> [WHAT YOU SHOULD DO]:
Every line of the data that includes "icon" should be copied out.

[[ RECORDS open ]]

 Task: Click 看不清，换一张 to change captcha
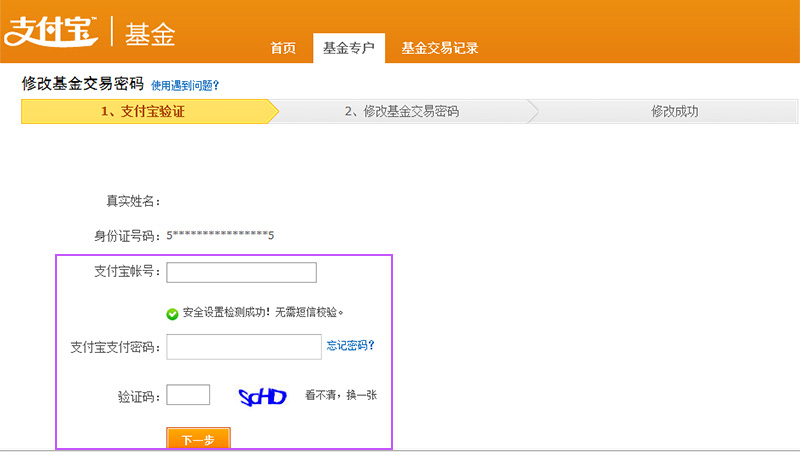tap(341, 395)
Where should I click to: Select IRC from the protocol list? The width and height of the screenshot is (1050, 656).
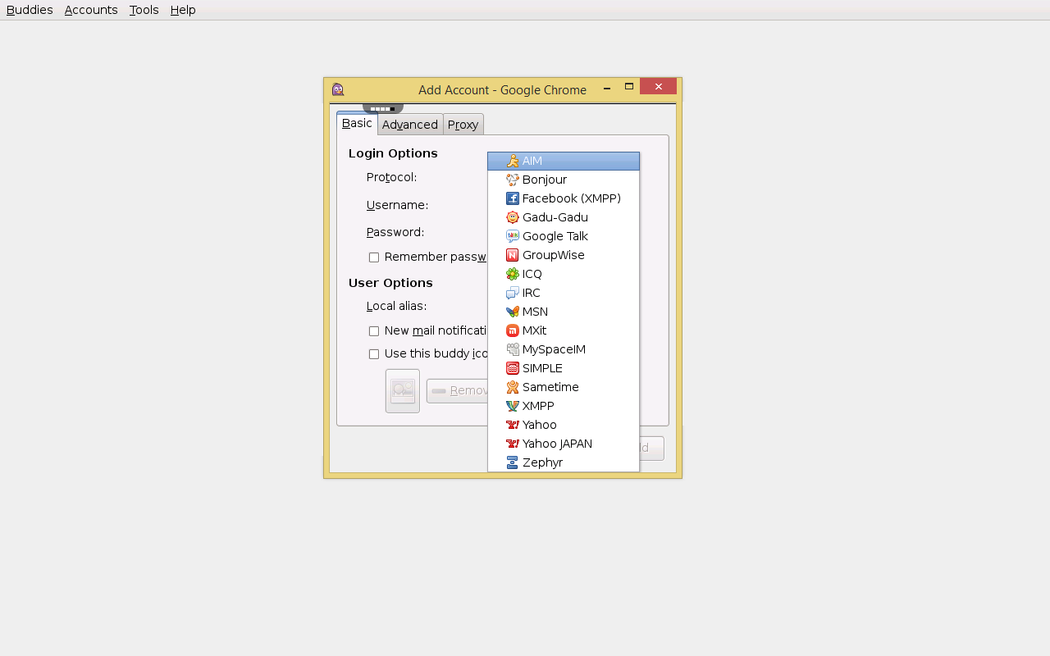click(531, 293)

[[ RECORDS closed ]]
[[ RECORDS open ]]

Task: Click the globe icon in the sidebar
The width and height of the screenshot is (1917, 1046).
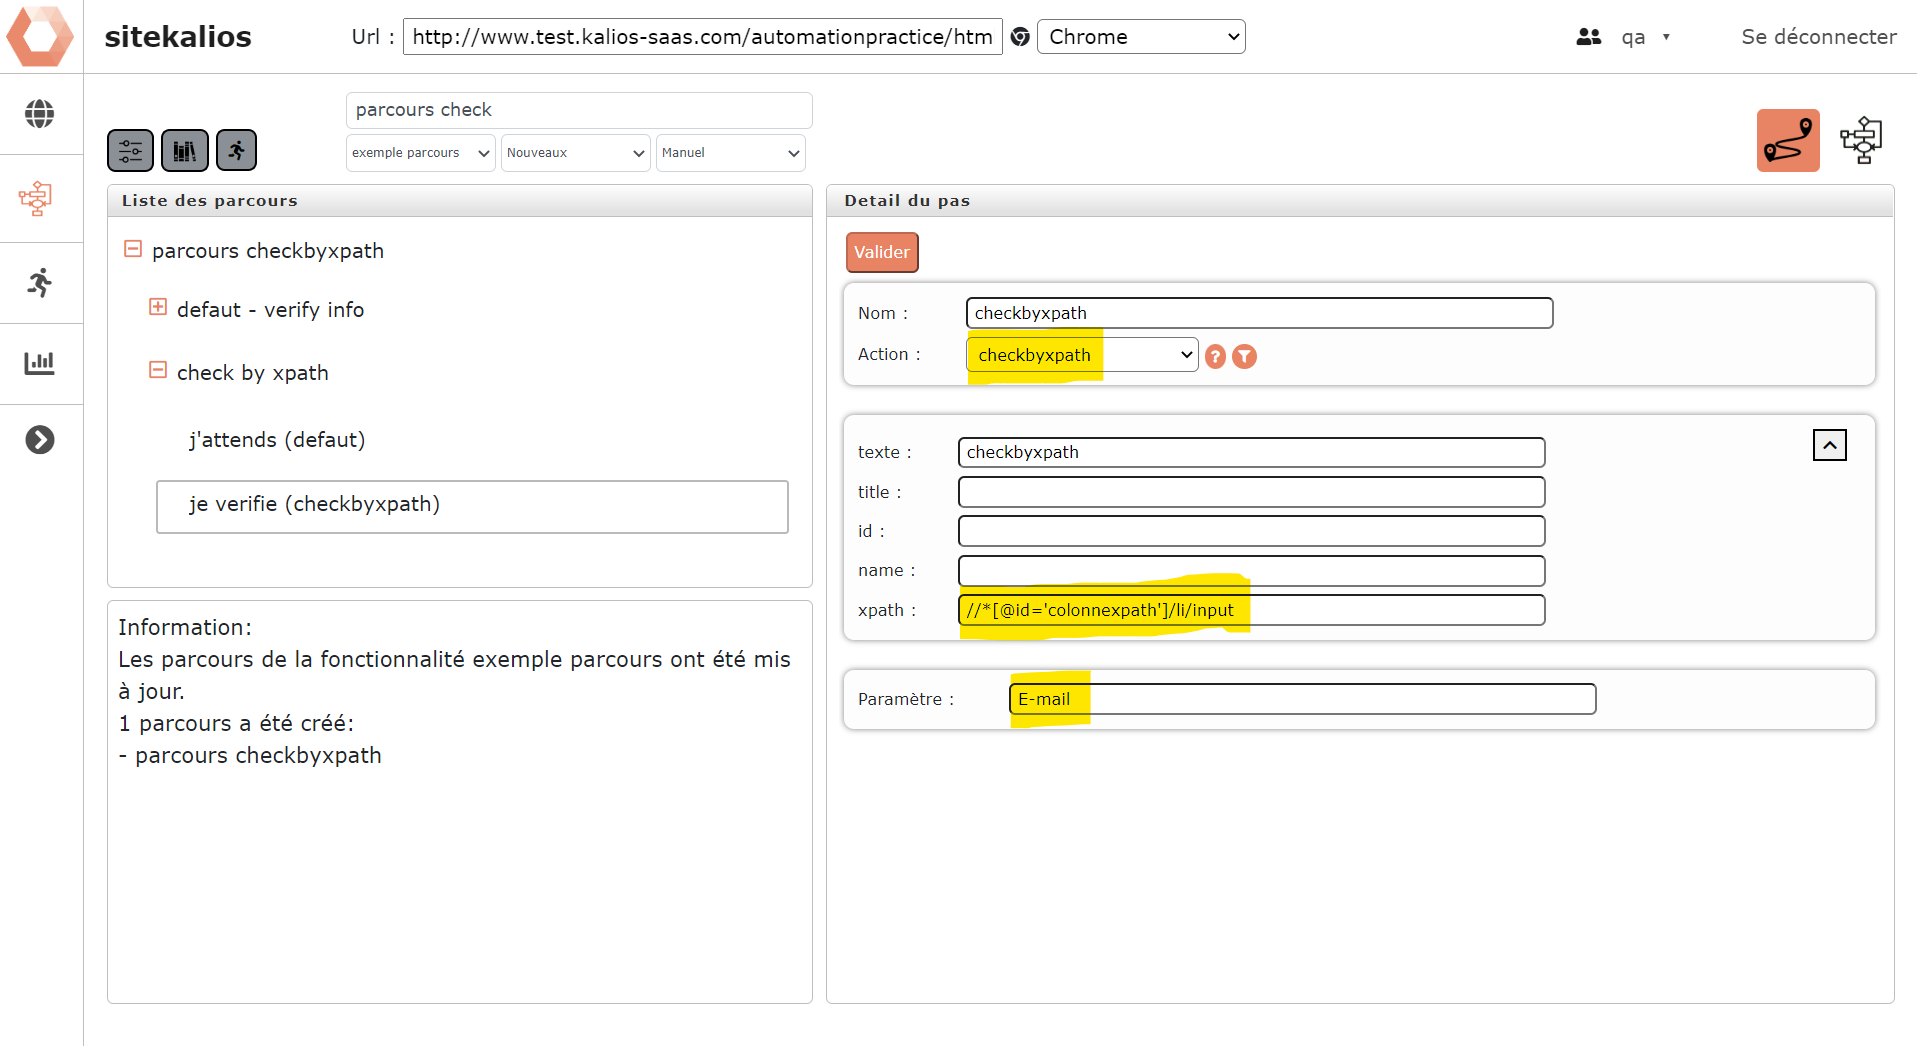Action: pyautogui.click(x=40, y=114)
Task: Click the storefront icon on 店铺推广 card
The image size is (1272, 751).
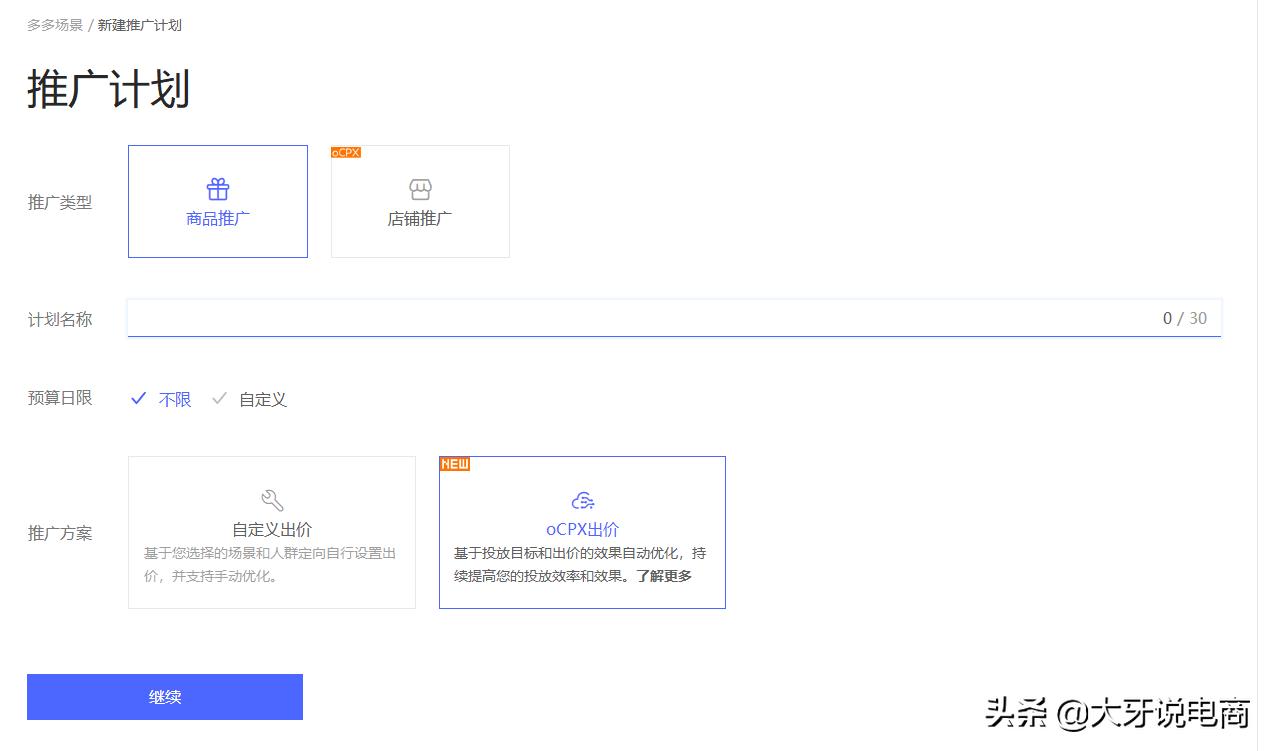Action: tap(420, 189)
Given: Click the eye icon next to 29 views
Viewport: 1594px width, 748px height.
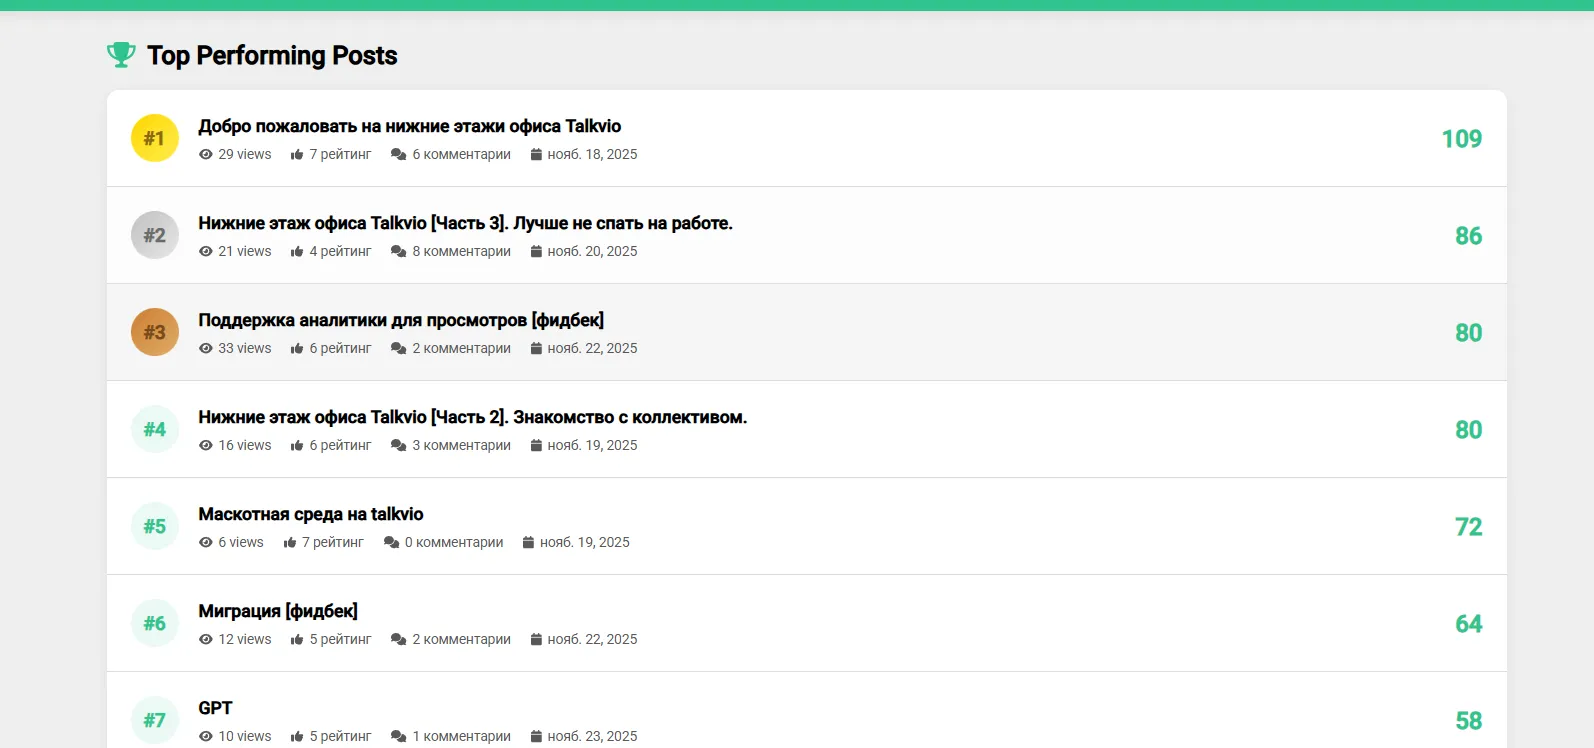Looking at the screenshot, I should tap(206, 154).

[[ RECORDS closed ]]
[[ RECORDS open ]]

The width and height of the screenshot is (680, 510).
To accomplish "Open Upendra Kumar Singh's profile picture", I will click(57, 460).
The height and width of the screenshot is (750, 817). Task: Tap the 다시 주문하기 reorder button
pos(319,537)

[[ RECORDS closed ]]

> [EXERCISE SOLUTION]:
Task: Click the globe icon in the sidebar
Task: Click the storefront icon on 店铺推广 card
Given: Click the eye icon next to 29 views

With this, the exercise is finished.